- _Work instruction_: Every line from the one with "Política de Cookies (20, 2403)" to the one with "Cajas y accesorios (42, 95)", including those two, is to be copied exactly; all other lines of the entries below are left out.
··· Records for this exercise ···
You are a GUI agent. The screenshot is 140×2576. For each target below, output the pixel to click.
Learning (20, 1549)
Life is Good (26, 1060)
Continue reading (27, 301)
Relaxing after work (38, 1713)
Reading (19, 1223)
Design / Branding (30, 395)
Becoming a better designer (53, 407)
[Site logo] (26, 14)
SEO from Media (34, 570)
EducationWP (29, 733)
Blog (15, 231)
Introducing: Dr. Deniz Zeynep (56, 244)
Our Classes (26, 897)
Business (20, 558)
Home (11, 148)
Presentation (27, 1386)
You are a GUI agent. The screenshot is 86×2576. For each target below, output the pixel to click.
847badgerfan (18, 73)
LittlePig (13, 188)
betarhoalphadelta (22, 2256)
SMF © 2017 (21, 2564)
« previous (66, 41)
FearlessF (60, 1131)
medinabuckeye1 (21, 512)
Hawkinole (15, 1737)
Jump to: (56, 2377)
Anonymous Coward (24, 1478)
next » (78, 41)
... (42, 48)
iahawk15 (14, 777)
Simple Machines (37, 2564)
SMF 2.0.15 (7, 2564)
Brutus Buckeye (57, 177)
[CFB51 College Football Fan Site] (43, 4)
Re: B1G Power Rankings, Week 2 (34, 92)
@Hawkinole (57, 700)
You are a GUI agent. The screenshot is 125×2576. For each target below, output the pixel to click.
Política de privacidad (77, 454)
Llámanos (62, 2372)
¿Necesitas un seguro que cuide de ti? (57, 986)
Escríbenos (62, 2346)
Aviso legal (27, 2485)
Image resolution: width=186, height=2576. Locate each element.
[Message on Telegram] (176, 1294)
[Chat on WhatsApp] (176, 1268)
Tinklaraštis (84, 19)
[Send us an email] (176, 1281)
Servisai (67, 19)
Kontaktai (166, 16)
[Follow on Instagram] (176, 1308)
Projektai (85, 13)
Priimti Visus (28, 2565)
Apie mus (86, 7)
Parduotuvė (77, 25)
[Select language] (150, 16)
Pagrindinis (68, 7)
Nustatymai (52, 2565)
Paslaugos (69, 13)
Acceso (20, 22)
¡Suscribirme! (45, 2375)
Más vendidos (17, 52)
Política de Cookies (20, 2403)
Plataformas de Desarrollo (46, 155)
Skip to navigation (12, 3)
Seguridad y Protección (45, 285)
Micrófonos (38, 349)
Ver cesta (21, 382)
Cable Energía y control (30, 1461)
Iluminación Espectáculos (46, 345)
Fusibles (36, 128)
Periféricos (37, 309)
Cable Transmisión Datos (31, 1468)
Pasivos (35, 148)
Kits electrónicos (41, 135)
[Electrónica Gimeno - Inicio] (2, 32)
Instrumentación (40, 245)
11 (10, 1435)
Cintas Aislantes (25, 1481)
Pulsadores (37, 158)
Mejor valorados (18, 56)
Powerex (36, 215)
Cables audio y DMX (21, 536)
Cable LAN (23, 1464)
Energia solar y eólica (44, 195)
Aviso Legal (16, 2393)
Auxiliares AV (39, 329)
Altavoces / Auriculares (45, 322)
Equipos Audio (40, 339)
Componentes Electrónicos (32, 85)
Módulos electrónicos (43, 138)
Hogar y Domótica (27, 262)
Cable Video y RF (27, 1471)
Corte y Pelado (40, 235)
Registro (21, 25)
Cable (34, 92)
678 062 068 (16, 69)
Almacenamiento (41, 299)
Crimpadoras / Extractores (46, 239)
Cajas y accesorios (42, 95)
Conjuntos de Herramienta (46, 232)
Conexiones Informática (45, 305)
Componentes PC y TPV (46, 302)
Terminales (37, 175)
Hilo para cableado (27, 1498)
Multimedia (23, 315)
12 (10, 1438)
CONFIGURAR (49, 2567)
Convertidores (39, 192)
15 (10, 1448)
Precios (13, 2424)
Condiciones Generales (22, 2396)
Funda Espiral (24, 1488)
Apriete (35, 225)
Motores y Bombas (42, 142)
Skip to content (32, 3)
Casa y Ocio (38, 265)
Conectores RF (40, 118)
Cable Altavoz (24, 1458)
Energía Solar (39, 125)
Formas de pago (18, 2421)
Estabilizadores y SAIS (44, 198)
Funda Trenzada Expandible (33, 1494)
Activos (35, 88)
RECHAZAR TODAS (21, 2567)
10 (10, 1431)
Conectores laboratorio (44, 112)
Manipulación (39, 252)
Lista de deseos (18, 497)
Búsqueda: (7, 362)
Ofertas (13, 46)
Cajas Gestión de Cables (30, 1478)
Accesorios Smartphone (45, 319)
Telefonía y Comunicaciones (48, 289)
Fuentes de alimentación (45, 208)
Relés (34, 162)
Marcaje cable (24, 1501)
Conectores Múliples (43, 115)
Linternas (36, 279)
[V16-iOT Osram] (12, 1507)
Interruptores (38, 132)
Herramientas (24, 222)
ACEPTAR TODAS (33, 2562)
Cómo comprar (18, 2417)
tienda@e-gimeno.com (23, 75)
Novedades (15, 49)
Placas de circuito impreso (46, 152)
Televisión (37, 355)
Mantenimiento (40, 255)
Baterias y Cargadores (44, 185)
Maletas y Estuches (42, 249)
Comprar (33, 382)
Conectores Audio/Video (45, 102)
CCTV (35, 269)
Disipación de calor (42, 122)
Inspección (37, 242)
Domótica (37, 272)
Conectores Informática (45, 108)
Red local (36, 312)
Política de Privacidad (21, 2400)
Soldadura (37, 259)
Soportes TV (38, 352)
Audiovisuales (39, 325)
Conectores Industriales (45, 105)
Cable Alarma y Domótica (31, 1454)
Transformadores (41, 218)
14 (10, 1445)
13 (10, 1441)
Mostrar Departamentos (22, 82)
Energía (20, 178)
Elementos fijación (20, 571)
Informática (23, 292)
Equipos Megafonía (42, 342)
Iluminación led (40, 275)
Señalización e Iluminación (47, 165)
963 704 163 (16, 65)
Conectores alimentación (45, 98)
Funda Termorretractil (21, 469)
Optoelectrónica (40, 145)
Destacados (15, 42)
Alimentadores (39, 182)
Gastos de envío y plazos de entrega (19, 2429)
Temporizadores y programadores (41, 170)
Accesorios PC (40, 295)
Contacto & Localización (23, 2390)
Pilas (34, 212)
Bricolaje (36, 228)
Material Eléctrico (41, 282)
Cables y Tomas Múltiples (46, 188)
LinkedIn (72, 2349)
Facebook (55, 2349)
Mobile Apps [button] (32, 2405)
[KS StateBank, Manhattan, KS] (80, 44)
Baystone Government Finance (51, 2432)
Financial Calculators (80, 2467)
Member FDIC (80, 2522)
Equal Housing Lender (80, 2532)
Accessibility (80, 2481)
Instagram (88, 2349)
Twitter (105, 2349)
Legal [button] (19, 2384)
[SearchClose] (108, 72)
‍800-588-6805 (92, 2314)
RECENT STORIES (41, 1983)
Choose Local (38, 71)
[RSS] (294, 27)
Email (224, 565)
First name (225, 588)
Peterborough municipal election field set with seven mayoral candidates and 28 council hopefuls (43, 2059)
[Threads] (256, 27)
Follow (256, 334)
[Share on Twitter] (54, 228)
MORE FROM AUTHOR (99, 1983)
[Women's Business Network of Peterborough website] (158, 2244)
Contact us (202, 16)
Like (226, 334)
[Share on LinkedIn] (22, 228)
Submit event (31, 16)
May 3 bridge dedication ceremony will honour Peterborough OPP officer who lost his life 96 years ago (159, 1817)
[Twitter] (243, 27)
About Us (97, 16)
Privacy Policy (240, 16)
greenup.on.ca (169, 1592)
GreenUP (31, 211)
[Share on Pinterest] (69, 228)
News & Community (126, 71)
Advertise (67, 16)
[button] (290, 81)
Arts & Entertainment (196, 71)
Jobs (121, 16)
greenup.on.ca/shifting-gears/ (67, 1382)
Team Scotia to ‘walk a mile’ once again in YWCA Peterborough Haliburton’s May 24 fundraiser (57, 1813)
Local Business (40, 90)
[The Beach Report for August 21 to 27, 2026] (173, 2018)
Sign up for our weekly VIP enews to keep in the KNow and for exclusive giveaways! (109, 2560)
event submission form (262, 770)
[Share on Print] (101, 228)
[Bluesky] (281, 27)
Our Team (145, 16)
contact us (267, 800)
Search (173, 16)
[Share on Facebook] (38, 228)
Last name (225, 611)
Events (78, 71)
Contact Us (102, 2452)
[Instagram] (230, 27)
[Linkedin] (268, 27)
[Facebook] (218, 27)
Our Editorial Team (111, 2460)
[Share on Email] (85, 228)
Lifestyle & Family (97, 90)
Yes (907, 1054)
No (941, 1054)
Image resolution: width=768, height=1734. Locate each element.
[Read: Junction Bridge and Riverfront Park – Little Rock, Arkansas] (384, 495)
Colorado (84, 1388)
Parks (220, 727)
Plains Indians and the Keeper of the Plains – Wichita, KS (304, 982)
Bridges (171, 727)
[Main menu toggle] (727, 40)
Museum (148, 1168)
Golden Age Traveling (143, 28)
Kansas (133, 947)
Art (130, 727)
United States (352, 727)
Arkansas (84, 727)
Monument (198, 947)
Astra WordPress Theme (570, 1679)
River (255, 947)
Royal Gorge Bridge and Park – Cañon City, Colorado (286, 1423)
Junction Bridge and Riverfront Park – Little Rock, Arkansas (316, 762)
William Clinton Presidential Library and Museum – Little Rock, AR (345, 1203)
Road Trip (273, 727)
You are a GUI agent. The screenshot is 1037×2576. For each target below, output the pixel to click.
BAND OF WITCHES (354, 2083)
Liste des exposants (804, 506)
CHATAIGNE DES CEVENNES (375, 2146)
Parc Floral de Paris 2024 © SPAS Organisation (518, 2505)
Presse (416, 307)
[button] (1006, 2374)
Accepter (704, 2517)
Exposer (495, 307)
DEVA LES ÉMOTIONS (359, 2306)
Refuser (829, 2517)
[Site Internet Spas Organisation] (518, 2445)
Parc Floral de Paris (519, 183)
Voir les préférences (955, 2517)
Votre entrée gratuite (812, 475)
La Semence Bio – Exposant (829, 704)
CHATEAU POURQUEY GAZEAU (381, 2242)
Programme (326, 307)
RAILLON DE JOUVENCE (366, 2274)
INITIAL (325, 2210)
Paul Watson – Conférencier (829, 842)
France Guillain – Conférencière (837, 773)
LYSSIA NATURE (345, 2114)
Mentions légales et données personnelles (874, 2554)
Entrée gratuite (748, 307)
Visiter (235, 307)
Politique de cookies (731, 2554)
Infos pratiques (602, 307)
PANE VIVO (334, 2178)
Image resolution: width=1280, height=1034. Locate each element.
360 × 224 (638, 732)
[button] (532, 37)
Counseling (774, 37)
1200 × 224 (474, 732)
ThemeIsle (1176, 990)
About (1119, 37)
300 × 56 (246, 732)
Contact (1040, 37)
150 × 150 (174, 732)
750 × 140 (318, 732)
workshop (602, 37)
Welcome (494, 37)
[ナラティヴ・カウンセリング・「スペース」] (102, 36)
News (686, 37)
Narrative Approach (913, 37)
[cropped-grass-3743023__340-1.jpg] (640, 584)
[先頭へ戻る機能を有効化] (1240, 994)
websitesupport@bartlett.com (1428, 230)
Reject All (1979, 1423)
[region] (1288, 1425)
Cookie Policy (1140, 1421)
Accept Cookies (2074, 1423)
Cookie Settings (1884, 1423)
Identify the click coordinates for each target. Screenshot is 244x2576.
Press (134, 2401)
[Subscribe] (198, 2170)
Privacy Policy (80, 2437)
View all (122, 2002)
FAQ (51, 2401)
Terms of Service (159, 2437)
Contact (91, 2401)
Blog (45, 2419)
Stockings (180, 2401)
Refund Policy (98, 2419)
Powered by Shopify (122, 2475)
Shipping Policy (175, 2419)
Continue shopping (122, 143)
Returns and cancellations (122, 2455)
···
- _Reply_:
Política de Cookies (20, 2403)
Plataformas de Desarrollo (46, 155)
Skip to navigation (12, 3)
Seguridad y Protección (45, 285)
Micrófonos (38, 349)
Ver cesta (21, 382)
Cable Energía y control (30, 1461)
Iluminación Espectáculos (46, 345)
Fusibles (36, 128)
Periféricos (37, 309)
Cable Transmisión Datos (31, 1468)
Pasivos (35, 148)
Kits electrónicos (41, 135)
[Electrónica Gimeno - Inicio] (2, 32)
Instrumentación (40, 245)
11 (10, 1435)
Cintas Aislantes (25, 1481)
Pulsadores (37, 158)
Mejor valorados (18, 56)
Powerex (36, 215)
Cables audio y DMX (21, 536)
Cable LAN (23, 1464)
Energia solar y eólica (44, 195)
Aviso Legal (16, 2393)
Auxiliares AV (39, 329)
Altavoces / Auriculares (45, 322)
Equipos Audio (40, 339)
Componentes Electrónicos (32, 85)
Módulos electrónicos (43, 138)
Hogar y Domótica (27, 262)
Cable Video y RF (27, 1471)
Corte y Pelado (40, 235)
Registro (21, 25)
Cable (34, 92)
678 062 068 (16, 69)
Almacenamiento (41, 299)
Crimpadoras / Extractores (46, 239)
Cajas y accesorios (42, 95)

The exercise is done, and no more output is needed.